# Recovering data from old desktop drives



## MannDude (Sep 21, 2013)

I've had a few hard-drive failures in my life. However haven't spent much time trying to recover them, and never re-used the drive or re-formated them. I've still got them, in a box.

Whats the best tools available to attempt to recover the data? At home I have a Linux box with 5 hard-drive slots. I only have one working drive in the box, so I can fill up some of the slots with dead drives and attempt to recover them. Would be nice to recover data from my High School days, including old photography I've shot, as well as old projects, music and movies. I'm 25 now, recovering the data from a drive I had when I was 17 or 18 would be a nice little blast to the past.

Any advice?


----------



## D. Strout (Sep 21, 2013)

Just do it. Plug 'em in, see what you get. If it doesn't work, it's been my experience that no tool is likely to make it do so.


----------



## Francisco (Sep 21, 2013)

If the drives click you could always freezer them.

You can put them in an airtight setup (static bags that are extremely tight against the drive) and just leave it in there for a few hours. This makes it so the steel will shrink a tiny bit allowing the head to pass freely w/o issue.

I've had to do it for drives in the past with pretty positive results.
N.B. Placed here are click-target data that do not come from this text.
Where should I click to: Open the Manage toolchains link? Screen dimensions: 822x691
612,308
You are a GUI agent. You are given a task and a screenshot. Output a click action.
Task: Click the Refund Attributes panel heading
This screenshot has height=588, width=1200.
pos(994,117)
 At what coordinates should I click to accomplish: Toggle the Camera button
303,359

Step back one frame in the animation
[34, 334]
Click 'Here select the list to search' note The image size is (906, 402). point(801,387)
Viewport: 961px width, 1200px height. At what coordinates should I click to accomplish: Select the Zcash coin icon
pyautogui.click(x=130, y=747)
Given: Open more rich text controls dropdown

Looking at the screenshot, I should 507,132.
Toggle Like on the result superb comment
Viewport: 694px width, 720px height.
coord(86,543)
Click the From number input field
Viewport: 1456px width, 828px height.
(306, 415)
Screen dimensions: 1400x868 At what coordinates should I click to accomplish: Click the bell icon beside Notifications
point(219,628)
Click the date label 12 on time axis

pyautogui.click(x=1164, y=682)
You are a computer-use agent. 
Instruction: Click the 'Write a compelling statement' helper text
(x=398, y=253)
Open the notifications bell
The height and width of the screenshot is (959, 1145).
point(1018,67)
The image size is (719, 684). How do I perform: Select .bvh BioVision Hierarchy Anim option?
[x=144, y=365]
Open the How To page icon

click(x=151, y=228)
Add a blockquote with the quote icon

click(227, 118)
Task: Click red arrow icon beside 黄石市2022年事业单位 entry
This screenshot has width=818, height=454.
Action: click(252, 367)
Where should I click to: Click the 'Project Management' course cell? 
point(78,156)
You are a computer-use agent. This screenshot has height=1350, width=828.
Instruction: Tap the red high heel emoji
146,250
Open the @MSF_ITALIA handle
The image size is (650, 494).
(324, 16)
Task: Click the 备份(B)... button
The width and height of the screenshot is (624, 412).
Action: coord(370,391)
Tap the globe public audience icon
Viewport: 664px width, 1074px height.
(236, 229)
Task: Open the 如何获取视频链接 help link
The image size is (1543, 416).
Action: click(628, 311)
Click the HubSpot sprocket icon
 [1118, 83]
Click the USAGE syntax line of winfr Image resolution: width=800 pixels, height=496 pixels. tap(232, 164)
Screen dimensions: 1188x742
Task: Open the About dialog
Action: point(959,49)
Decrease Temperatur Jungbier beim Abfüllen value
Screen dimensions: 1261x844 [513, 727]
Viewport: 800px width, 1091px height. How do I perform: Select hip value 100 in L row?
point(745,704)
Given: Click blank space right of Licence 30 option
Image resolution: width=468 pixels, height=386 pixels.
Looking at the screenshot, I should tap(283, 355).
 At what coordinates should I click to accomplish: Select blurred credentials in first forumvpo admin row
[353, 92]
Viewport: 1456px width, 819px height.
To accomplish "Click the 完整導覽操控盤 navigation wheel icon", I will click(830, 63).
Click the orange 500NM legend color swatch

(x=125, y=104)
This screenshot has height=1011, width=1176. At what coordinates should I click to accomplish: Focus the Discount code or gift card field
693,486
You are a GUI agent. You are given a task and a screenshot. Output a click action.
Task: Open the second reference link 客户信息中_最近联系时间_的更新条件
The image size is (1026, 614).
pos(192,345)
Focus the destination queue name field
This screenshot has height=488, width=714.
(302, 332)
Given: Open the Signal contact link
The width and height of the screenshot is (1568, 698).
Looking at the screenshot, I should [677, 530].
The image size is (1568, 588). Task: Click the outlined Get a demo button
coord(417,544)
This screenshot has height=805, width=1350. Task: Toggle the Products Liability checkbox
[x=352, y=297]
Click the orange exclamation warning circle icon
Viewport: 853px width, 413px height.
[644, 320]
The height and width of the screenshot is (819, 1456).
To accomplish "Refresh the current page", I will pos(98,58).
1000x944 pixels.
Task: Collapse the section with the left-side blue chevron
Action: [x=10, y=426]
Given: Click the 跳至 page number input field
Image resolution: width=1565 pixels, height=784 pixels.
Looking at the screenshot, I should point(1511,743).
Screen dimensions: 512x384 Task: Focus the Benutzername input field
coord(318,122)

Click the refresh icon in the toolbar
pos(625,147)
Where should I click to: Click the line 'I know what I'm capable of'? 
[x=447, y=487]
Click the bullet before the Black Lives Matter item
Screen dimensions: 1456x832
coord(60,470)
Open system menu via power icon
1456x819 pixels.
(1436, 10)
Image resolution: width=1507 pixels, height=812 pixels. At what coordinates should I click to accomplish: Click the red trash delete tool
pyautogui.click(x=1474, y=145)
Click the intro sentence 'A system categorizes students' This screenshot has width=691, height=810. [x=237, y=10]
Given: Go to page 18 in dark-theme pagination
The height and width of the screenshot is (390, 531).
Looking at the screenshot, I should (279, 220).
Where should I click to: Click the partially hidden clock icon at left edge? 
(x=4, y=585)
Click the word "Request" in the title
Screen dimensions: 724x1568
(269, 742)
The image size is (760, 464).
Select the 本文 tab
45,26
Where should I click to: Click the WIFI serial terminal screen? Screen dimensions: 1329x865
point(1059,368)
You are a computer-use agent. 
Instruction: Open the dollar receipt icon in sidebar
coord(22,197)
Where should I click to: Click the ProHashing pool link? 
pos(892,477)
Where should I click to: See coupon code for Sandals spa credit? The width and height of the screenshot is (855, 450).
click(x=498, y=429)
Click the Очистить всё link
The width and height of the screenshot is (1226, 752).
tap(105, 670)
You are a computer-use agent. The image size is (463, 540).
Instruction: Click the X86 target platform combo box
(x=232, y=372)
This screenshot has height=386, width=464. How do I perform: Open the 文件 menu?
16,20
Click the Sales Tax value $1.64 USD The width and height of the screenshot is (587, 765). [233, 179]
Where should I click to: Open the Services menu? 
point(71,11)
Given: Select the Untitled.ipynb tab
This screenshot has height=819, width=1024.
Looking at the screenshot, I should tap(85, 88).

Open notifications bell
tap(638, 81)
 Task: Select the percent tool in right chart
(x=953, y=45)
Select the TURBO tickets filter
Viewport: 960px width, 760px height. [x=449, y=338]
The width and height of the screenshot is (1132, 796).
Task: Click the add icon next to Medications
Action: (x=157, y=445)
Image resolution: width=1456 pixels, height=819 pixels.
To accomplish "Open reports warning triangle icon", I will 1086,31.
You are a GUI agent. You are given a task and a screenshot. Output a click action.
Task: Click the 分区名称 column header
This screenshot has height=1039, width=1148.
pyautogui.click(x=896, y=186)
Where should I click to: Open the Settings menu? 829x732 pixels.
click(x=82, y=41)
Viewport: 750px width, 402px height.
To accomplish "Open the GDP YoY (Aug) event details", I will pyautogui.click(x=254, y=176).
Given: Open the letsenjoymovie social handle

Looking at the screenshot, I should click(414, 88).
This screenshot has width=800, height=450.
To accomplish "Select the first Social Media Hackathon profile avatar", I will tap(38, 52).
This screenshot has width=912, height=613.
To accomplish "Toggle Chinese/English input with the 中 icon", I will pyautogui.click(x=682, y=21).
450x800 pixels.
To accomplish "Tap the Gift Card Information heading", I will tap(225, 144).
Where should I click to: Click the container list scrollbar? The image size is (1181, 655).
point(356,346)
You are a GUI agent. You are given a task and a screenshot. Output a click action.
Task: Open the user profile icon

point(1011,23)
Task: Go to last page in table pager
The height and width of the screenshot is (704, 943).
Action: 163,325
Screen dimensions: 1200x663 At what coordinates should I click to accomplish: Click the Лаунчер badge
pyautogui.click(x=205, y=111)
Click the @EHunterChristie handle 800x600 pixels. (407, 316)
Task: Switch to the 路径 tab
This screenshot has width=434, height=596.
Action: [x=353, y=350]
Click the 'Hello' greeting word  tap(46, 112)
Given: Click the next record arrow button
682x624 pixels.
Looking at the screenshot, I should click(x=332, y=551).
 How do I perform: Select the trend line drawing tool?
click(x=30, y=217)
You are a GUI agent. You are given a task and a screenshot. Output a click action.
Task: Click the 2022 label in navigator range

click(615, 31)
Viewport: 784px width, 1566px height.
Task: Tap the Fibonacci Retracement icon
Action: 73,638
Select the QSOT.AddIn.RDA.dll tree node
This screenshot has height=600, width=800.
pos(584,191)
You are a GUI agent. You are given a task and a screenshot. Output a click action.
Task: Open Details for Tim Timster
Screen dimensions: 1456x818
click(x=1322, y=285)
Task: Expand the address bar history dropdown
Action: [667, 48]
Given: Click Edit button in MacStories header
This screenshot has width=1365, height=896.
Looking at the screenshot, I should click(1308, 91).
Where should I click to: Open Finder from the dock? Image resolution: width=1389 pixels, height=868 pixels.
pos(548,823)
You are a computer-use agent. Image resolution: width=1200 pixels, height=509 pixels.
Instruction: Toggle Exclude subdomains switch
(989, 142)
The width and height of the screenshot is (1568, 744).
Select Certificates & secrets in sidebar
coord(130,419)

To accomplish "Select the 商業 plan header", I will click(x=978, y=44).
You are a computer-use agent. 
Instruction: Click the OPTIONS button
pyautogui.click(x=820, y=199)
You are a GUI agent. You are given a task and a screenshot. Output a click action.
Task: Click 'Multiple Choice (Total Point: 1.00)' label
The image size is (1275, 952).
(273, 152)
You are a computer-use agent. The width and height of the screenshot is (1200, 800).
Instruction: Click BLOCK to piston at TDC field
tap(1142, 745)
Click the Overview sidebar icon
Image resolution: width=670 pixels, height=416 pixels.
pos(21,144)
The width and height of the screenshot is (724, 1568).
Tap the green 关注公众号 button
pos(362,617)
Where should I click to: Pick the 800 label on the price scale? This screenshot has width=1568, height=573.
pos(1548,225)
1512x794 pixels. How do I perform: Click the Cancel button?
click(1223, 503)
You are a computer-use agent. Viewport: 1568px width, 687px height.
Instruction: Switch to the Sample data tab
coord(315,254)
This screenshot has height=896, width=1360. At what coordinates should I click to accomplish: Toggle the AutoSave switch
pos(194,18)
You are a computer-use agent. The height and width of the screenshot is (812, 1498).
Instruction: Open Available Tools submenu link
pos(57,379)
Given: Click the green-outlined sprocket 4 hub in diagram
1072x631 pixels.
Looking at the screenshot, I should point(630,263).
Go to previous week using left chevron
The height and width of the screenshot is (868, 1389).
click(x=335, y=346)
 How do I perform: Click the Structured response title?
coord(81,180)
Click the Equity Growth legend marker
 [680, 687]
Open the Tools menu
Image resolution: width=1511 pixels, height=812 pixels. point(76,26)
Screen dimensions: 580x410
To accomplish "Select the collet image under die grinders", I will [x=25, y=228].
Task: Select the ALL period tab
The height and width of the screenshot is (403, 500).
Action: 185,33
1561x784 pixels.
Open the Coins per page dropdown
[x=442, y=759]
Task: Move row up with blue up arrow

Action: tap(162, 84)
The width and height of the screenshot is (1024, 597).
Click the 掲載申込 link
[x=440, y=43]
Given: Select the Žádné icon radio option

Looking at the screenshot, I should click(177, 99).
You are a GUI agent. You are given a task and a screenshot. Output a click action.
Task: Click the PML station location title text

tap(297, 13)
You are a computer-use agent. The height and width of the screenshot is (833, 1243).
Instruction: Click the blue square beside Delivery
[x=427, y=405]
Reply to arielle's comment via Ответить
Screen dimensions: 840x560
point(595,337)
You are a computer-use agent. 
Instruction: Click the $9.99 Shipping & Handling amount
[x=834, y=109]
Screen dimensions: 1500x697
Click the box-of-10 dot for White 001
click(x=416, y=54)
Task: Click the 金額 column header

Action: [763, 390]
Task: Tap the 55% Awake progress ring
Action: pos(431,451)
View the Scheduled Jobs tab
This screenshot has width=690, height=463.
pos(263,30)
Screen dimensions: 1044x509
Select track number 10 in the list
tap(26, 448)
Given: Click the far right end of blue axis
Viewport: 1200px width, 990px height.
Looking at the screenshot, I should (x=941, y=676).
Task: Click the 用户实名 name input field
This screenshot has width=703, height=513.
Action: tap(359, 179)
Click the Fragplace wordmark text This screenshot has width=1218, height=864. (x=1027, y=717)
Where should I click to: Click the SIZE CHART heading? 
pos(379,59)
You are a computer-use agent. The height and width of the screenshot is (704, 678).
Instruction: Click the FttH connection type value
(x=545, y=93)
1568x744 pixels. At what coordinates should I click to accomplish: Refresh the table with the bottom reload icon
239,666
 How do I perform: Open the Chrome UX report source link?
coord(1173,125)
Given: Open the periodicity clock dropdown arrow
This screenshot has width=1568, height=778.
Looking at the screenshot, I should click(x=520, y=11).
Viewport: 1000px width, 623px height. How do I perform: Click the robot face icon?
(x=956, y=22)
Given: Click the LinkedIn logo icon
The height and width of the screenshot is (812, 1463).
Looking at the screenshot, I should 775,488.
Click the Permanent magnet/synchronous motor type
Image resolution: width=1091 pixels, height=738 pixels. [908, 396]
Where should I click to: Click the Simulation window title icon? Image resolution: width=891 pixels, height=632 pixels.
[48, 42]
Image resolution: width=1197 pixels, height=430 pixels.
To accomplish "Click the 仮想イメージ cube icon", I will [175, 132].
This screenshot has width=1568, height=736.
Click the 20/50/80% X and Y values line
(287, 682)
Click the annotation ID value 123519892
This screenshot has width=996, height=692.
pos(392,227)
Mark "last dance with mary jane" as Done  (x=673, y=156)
Once you got the rust spinning you can use something like dd_rescue on linux to pull a full drive mirror. You could also just try pulling the data off in windows or what have you.

Francisco


----------



## xmob (Sep 21, 2013)

I can vouch for the freezer method.  I have successfully done this several times.


----------



## Sonwebhost (Sep 21, 2013)

That is right put that drive in the ice box then defrost it but give it a few days to dry out be just like new


----------



## 5n1p (Sep 21, 2013)

http://www.r-studio.com/ this never let me down when i had to recover disk data. I used it on windows but it runs on linux and mac also.


----------



## Enterprisevpssolutions (Sep 21, 2013)

Attempt clonezilla first to clone the drive to either a image that you can load in a virtual drive or to another drive before doing r-studio method as that is a little intensive on the drive platters and can cause the drive to fail further, the freezer method should only be used if you believe there is nothing else that will work including the first 2 options.


----------



## shawn_ky (Sep 21, 2013)

R Studio and freezer method. Used both and haven't lost data yet...


----------



## nunim (Sep 22, 2013)

Francisco said:


> If the drives click you could always freezer them.


+1 for this, I've had some great results with this method when I had some irreplaceable data and couldn't afford a professional data retrieval service.


----------



## kaniini (Sep 22, 2013)

The freezer method has always worked pretty well for me.


----------



## mikho (Sep 23, 2013)

If it's a hardware failure, that "clunking" noise that some drives make I've successfully recovered data from them by wrapping them in plastic and them put them in the freezer for a couple of hours. then connect them to a computer. Main thing is to make sure to keep the plastic really tight so no condensation gets to the drive.


Since I am a Windows person my "favourite" program to recover files when they are accidently deleted/boot secter errors/file alllocation problems is GETDATABACK.


Nice little software.


----------